Nachdem die Hafen-Fußballer über 50 Jahre im Ostragehege kickten, spülte die Flut Platz und Vereinsheim weg. Sie mussten auf das Sportgelände Saalhausener/ Williamstraße umziehen. Aus der Interimslösung ist inzwischen ein Dauerquartier geworden. „Heute trainieren und spielen fünf Herren- und vier Nachwuchsteams für den FV Hafen: die 1. Männermannschaft in der Stadtliga B, die 1. und 2. Altherrenmannschaft in der 2. und 3. Stadtklasse sowie zwei Freizeit- Teams, dazu Junioren von der A- bis zur E-Jugend.“

Eine „Dritte“ gibt es übrigens beim FV Hafen nicht, obwohl ein Spruch des damaligen Dynamo-Sportchefs Ralf Minge vor reichlich zwei Jahren für etwas Aufruhr sorgte. „Wir sind hier nicht bei Hafen Dritte…“, meinte der auf die Frage eines Journalisten, warum die Verpflichtung von Trainer Maik Walpurgis so lange gedauert hatte. Damit wollte Dynamos Sportchef nur verdeutlichen, dass Personalentscheidungen bei einem Profiverein nicht von heute auf morgen entschieden werden. Den Spruch kenne er schon seit Jahren, meinte Minge damals. Er wolle weder den FV Hafen oder den Breitensport geringschätzen und kam zur Entschuldigung persönlich auf dem Trainingsplatz im Dresdner Westen vorbei – mit zehn Fußbällen und fünf Kisten Bier im Gepäck.

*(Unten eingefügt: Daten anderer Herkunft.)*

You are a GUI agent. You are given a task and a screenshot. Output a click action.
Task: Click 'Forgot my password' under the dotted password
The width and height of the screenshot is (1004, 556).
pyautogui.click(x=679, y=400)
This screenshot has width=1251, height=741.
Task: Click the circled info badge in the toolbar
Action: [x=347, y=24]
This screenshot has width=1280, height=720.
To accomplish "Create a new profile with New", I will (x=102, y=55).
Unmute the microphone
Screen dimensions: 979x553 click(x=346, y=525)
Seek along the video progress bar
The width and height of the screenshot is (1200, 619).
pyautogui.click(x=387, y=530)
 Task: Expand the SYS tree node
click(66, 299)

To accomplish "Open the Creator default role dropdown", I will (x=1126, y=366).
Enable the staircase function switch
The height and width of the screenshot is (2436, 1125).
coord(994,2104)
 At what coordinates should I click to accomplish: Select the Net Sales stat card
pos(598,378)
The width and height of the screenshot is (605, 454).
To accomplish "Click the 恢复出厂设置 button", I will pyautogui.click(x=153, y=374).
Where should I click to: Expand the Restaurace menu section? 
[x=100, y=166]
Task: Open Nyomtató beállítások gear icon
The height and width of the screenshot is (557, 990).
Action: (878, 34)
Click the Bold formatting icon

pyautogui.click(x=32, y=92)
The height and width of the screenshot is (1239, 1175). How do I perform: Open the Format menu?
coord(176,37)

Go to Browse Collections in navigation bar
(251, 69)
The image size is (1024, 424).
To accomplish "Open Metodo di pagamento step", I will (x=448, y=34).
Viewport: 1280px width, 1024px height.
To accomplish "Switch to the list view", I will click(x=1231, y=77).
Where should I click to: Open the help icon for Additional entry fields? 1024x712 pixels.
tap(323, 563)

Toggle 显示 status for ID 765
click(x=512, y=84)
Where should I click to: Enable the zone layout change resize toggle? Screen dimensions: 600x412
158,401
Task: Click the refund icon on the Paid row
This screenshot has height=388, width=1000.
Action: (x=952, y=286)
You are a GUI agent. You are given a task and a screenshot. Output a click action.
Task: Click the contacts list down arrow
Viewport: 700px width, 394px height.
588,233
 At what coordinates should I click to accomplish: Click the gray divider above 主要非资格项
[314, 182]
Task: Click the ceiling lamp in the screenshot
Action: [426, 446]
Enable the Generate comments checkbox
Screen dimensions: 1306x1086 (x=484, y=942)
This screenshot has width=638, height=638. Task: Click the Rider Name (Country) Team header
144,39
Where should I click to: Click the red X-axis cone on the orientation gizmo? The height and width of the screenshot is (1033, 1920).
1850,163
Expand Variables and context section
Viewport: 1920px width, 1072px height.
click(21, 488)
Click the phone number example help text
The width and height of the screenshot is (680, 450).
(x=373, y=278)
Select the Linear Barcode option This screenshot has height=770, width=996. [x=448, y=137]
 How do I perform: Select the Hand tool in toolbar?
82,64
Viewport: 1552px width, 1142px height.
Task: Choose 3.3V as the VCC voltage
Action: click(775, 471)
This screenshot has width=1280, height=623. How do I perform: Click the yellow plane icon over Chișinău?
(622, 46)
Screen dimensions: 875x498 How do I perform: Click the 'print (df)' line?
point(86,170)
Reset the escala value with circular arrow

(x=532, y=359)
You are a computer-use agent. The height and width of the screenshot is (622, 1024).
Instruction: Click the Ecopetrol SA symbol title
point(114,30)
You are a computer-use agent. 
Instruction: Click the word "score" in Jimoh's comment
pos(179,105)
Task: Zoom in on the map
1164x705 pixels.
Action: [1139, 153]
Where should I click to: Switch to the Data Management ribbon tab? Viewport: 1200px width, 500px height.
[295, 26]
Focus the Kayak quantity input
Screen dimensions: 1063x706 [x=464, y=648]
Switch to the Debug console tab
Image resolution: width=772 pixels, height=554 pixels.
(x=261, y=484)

„Wir haben unser Hauptaugenmerk auf den Fußball- Nachwuchs gelegt“, betont Vereinspräsident Jäschke. „Insofern sehen wir auch eine soziale Aufgabe im Stadtteil. Die Kinder sollen vor allem Spaß an Spiel und Sport haben. Das steht auf jedem Fall vorm Erfolgszwang. Dafür suchen wir immer wieder interessierte Jungen und auch Mädchen ab sechs Jahren, die zum Kicken im Verein Lust haben. Mehr als Fußballschuhe und gute Laune müssen sie nicht mitbringen.“

Neues Vereinsgebäude und moderner Kunstrasen

Mit seiner „neuen“ Sportanlage ist der FV Hafen nun noch attraktiver für seine und auch zukünftige Vereinsmitglieder geworden. Auf der Sportanlage Saalhausener Straße 30 ist ein neues, zweigeschossiges Funktionsgebäude entstanden. Es befindet sich direkt neben dem Spielfeld und ersetzt eine bisher als Vereinsräumlichkeit genutzte abseits stehende Baracke. Im Erdgeschoss befinden sich zwei Vereinsräume, Vereinsbüros, Schiedsrichterräume, Ballräume und teils barrierefreie Toiletten für die Besucher. Im Obergeschoss sind neun Kabinen sowie ein Raum für den Platzwart untergebracht.

Auch der verschlissene Kunstrasenplatz und die Platzbeleuchtung wurden modernisiert. Das Fußballfeld ist einer der ersten unverfüllten Kunstrasenplätze in Deutschland. Er besteht aus drei verschiedenen Faserarten: einer geraden Faser, einer gekräuselten Faser und einer gekräuselten Stützfaser. Letztere ersetzt das Granulat.

„Runderneuerte“ Sportanlage wird feierlich übergeben

Die neue Anlage, die der FV Hafen künftig mit dem FV Löbtauer Kickers 93 e. V. nutzt, wird am 9. September feierlich eingeweiht werden. Die Kosten der Stadt für das Gebäude betragen rund 1,3 Millionen Euro und für die Sanierung des Kunstrasenplatzes weitere rund 1,4 Millionen Euro. 346.000 Euro kommen als Fördermittel vom Freistaat Sachsen.